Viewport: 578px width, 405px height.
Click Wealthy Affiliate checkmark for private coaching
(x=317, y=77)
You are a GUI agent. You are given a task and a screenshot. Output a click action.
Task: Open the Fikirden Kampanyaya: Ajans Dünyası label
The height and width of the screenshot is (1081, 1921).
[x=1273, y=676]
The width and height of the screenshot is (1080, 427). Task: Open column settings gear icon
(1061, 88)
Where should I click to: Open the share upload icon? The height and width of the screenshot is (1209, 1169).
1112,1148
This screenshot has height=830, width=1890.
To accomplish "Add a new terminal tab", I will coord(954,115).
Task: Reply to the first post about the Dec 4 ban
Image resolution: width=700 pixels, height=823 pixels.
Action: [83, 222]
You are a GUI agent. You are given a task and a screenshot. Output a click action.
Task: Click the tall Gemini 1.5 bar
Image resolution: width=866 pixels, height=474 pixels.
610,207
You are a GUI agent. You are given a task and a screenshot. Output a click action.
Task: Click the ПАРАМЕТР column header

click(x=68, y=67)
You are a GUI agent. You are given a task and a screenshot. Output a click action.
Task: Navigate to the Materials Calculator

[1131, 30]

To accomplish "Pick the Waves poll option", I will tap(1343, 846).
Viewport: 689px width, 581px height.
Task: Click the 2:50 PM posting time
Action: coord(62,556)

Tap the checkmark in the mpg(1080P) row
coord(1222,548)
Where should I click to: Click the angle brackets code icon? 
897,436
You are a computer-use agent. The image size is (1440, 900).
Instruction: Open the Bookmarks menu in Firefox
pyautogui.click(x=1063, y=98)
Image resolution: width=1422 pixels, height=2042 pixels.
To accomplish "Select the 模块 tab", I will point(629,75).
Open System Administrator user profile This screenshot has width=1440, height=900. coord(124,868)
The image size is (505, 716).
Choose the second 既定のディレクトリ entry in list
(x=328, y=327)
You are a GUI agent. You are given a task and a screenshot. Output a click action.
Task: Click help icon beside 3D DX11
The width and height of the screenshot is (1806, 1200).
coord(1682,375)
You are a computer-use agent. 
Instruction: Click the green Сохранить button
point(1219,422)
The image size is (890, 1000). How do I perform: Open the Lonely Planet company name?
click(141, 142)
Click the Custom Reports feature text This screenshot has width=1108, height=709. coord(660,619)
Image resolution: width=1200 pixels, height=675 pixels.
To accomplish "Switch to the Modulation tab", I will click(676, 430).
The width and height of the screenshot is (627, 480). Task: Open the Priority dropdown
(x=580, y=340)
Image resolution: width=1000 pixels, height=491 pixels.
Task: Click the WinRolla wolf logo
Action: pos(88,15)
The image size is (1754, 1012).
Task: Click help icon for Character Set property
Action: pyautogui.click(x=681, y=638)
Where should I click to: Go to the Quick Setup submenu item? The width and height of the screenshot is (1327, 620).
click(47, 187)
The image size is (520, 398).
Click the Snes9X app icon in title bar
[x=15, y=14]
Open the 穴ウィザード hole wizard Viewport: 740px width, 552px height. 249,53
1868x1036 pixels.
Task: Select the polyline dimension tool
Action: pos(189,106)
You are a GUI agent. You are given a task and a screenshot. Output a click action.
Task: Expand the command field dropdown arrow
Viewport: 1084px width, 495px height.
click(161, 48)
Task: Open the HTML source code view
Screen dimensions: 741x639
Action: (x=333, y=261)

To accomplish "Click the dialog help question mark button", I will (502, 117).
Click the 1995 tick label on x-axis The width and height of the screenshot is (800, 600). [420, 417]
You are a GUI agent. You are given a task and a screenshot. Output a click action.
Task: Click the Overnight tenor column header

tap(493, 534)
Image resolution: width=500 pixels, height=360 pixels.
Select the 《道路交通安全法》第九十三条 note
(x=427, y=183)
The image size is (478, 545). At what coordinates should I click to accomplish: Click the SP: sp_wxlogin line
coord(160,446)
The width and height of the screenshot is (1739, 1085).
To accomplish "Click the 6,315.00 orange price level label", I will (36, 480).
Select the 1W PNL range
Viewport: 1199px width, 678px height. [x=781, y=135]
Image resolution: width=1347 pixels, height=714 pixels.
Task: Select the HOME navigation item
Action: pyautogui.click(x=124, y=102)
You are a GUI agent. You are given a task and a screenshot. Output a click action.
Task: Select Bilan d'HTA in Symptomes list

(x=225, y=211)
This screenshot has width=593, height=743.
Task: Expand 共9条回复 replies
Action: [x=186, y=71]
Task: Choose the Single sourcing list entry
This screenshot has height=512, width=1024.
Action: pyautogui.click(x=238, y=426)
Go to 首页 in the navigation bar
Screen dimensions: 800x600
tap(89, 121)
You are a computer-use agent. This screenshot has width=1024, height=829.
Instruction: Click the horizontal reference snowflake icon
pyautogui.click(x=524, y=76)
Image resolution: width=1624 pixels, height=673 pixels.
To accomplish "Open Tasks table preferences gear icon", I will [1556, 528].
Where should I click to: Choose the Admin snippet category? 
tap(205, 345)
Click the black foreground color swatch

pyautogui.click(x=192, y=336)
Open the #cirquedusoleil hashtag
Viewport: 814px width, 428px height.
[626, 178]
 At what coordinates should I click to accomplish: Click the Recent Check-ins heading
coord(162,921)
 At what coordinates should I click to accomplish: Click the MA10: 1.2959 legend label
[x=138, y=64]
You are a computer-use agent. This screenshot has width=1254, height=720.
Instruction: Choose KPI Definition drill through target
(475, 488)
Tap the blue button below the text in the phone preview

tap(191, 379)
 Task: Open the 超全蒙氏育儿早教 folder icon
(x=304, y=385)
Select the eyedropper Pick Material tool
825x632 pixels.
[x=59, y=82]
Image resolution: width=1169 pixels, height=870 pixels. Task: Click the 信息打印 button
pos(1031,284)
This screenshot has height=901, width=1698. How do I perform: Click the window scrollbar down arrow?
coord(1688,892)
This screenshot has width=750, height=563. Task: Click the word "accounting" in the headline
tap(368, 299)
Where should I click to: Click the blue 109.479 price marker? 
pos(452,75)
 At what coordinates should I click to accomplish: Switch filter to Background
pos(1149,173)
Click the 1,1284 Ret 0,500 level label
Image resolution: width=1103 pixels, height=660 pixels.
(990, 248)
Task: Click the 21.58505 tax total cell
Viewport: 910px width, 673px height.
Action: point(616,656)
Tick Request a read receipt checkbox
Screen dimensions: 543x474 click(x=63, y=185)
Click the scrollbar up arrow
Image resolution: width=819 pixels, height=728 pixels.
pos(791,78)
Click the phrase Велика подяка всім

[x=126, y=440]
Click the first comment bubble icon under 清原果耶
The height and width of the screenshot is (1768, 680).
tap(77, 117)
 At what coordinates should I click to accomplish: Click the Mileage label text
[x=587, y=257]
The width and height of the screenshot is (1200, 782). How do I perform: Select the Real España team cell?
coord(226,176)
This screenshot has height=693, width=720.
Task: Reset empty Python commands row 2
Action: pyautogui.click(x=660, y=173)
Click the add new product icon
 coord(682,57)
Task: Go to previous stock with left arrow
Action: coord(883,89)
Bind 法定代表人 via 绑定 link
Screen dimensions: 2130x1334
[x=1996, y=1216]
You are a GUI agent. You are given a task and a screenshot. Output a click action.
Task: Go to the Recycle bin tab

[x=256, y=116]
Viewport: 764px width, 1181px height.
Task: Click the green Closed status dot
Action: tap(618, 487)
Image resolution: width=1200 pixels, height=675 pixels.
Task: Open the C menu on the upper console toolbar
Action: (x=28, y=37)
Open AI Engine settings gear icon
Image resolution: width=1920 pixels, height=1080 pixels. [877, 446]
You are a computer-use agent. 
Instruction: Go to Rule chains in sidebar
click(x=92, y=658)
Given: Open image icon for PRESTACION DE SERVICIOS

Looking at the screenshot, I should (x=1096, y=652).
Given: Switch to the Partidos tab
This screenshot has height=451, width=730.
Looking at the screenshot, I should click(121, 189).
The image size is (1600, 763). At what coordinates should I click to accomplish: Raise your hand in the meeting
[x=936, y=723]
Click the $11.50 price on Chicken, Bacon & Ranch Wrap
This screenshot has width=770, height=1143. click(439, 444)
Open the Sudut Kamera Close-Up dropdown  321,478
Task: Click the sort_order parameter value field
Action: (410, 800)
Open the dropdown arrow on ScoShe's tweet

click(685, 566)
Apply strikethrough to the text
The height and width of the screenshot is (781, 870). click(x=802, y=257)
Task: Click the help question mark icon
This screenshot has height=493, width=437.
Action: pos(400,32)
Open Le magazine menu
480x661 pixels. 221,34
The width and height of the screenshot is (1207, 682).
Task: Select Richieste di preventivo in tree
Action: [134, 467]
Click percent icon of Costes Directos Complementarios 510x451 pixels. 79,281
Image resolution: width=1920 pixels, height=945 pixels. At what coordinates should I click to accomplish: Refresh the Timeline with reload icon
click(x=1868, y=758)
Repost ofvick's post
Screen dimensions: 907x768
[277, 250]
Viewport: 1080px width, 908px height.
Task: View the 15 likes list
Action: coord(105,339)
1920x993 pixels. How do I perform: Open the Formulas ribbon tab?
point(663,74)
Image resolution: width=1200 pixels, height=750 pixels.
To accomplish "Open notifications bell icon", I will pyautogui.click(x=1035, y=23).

++++++++

## Exercise description
Report, with no additional words, how many lines in the records above contain the word "question".

## Exercise solution
2